The cannabis industry hasn’t exactly been the most fun to watch as of late. With a market downturn already in the works, investors are a lot more wary to put their money into these companies that still have a lot to prove.
The number one thing each has to prove? That it can produce profit. There have been a few out there that have managed the task already, but what many investors are likely wondering is when the bigger companies will come out with some profits.
With that in mind, let’s look at the top three Canadian cannabis producers by production capacity and see when it’s likely that investors could see profits. Because when each posts a profit, shares should finally get back to normal.
It’s no secret that things have been difficult for Canopy Growth Corp. (TSX:WEED)(NYSE:CGC). After ousting former-CEO and founder Bruce Linton, the company posted an incredible net loss of $2.28 billion in its latest earnings report.
Despite this mainly being due to the extinguishing of warrants from partner Constellation Brands, shares in the company has dipped lower and lower, reaching levels not witnessed since April of 2018.
The company is still optimistic that it will hit revenue of $1 billion in the next year, and is on the way with sales and production growing at a rapid rate. But as for profitability, investors will have to wait longer while the company uses that cash to pay down this significant amount of debt.
According to analysts, it could be as late as 2024 before the company posts a profit, and 2022 at the earliest.

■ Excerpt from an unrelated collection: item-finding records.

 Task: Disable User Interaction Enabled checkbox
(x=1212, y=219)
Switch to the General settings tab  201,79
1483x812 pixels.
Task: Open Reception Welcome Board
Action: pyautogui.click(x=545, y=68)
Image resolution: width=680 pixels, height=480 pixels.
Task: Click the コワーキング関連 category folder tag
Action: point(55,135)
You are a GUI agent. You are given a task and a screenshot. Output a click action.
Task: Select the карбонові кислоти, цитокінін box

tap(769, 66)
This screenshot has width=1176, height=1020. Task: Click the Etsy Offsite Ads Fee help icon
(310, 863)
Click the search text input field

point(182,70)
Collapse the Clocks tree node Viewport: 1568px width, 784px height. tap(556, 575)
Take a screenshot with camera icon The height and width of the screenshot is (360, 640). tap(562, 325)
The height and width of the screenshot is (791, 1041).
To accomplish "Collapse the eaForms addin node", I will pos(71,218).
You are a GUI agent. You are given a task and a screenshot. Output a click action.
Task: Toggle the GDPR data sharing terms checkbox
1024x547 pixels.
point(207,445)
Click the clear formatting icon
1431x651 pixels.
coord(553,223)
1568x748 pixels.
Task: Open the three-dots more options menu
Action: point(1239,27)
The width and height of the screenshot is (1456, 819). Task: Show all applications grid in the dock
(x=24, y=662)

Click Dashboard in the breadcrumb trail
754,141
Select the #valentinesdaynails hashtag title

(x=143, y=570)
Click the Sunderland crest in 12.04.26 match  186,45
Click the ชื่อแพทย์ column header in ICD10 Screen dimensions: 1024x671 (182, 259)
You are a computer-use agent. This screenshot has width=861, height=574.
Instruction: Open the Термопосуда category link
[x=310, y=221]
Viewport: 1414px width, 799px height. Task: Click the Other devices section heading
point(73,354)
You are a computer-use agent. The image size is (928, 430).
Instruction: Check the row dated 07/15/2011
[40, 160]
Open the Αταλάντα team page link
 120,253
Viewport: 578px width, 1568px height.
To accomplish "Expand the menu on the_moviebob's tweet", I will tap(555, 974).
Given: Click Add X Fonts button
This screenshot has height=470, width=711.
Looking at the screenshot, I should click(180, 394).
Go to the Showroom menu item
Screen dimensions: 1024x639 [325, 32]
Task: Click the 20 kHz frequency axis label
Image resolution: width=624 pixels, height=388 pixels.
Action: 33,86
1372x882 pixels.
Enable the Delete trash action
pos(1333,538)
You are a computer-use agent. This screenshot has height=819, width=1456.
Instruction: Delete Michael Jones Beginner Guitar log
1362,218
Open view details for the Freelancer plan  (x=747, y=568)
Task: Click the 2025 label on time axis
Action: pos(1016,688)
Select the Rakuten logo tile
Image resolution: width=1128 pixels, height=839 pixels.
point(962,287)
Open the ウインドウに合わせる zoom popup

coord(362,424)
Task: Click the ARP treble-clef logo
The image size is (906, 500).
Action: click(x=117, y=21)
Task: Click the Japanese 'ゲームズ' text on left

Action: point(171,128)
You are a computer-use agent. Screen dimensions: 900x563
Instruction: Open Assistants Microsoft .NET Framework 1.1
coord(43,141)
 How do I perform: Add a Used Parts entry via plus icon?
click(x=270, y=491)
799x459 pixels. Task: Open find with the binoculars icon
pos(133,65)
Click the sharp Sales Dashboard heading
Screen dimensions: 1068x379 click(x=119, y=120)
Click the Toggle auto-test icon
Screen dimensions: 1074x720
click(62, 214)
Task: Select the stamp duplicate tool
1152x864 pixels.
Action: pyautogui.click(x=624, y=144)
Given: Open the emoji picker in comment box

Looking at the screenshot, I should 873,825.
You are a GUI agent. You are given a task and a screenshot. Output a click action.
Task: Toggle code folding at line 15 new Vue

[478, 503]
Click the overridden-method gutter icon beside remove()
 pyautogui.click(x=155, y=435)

Aurora Cannabis Inc. (TSX:ACB)(NYSE:ACB) is in a slightly better position, as the company doesn’t have either a partner or significant debts to deal with. What it does have to deal with, however, is its effect on investors after diluting shares to pay for its projects.
While the company has set itself up to be the number one cannabis producer in the world by June 2020, with 625,000 kilograms produced per year, it has a long way to go to gain back investor trust.
Much of that trust should come back if the company can bring in profits to drive up shares again. The company is trading near share prices not seen since before the new year, so positive earnings reports likely won’t cut it until this company can prove it’s on the path to profits.
Even with a positive fourth-quarter report coming up in mid-September, the company still likely won’t see profitability until at least June 2021.
So you’d think that I’m on a pretty negative path, but then there’s Aphria Inc. (TSX:APHA)(NYSE:APHA). Aphria was the only mega producer to post a profit, shocking analysts and investors alike during its last earnings report.
After a series of scandals tanked shares, the company saw a jump of over 30% when the news broke of Aphria bringing in net income of $15.8 million.
However, a lot of this was due to the acquisition of CC Pharma, a German medical marijuana and pharmaceutical company with a foothold in a number of European countries, so it’s not exactly from anything that Aphria is doing.
Still, that’s profit before its other mega peers, leaving investors to think that as the company continues to grow — both organically and inorganically — there could be far more profits in this company’s future.